GIVEN EXERCISE »
Format the lines of the material below as a JSON list of strings with one string per line and no blank lines. Start at the line containing "This screenshot has width=1024, height=576." and continue through the line containing "pos(1635,297)", including both of those lines.

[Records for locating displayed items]
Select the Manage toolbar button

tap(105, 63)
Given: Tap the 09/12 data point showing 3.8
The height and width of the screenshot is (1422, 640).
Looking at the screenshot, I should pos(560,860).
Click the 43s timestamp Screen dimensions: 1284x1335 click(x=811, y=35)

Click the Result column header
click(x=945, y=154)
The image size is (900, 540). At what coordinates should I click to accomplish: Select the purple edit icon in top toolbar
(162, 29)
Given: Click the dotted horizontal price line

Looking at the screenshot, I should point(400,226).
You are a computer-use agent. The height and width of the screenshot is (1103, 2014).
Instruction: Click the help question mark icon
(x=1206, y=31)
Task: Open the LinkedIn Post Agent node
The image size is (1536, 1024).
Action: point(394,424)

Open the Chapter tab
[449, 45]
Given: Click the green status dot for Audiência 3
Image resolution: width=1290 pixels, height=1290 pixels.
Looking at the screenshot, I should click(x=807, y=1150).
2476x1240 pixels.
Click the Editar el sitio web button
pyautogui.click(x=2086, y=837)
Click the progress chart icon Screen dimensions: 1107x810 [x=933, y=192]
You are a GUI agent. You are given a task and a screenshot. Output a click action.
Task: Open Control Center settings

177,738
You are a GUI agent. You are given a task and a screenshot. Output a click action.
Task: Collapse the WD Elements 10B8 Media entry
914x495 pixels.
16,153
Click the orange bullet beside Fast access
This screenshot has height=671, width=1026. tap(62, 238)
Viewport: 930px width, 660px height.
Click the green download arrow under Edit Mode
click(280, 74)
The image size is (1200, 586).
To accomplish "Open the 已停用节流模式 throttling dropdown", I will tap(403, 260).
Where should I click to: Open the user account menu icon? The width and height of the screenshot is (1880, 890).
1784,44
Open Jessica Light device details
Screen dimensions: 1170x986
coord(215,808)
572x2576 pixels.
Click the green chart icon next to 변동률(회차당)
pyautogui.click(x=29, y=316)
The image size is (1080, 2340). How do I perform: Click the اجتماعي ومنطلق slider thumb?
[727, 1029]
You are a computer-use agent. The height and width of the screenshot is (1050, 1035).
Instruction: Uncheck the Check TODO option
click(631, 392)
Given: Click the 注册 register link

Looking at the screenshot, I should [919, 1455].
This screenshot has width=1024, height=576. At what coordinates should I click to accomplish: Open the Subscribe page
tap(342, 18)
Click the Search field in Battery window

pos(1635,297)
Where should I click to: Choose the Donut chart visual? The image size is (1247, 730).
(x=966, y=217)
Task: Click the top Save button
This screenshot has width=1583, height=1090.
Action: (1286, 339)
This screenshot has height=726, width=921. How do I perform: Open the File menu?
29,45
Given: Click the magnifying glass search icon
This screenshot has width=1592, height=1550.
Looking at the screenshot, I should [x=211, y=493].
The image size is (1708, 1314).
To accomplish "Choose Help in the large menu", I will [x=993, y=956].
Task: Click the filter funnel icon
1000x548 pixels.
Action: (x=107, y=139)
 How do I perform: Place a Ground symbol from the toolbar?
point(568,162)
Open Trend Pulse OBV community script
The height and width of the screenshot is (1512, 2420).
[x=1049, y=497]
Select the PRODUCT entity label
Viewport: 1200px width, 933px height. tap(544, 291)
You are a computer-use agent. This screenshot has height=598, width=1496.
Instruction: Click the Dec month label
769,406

TASK RESULT »
[
  "This screenshot has width=1024, height=576. At what coordinates should I click to accomplish: Open the Subscribe page",
  "tap(342, 18)",
  "Click the Search field in Battery window",
  "pos(1635,297)"
]